Governo quer limitar número de estagiários
Estágios passarão a ter a duração de seis meses, seguindo a orientação europeia reestruturação. Executivo quer ver mais resultados com meios financeiros mobilizados.
Por Raquel Oliveira|24.07.16
O Governo quer que os estágios sejam um exclusivo dos jovens, quer limitar a 25 o número anual de estagiários por empresa e incentivar a contratação sem termo no final do período. Estas são as principais linhas de combate ao desemprego jovem que constam do plano do Ministério da Segurança Social para a "reorientação das políticas de emprego", apresentado aos parceiros sociais.
Os apoios à contratação e os estágios, que concentram praticamente todas as verbas do apoio ao emprego, constituem a prioridade do Governo. "É necessário evoluirmos para uma lógica, não tanto de estímulo às empresas, mas de prémio em função do emprego que criam", defendeu o ministro Vieira da Silva após reunião com os parceiros sociais.
As novas regras passam, nomeadamente, por limitar a seis meses a duração dos estágios - em linha com as recomendações europeias - e instituir uma "lógica de prémio-emprego, incentivando os contratos sem termo no fim dos estágios", lê-se no documento do Ministério da Segurança Social.
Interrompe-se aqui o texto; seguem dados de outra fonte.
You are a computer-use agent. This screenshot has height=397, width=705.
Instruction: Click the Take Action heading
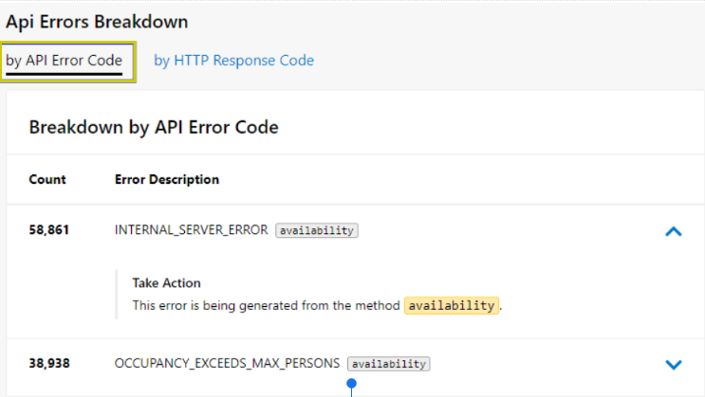[x=166, y=283]
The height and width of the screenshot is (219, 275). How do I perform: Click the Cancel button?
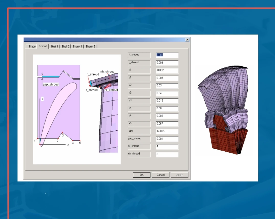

Nestes casos, o Executivo prevê indexar 50% "do apoio à permanência de contrato sem termo 24 meses após o início do apoio, de modo a estimular a criação efetiva de postos de trabalho". Ainda no âmbito dos apoios à contratação, o Governo quer "tornar o contrato sem termo modalidade prioritária nas candidaturas". Vieira da Silva quer também, de forma transversal, "introduzir proporcionalidade entre apoios e resultados esperados, traçando limites às possibilidades de acumulação de apoios das medidas de emprego." Em 2015, por exemplo, as verbas destinadas aos estágios e apoios à contratação ascenderam a 356,5 milhões de euros. No entanto, a empregabilidade real dos estágios é de 38% e menos de metade dos abrangidos pelos apoios à contratação ficam nas empresas.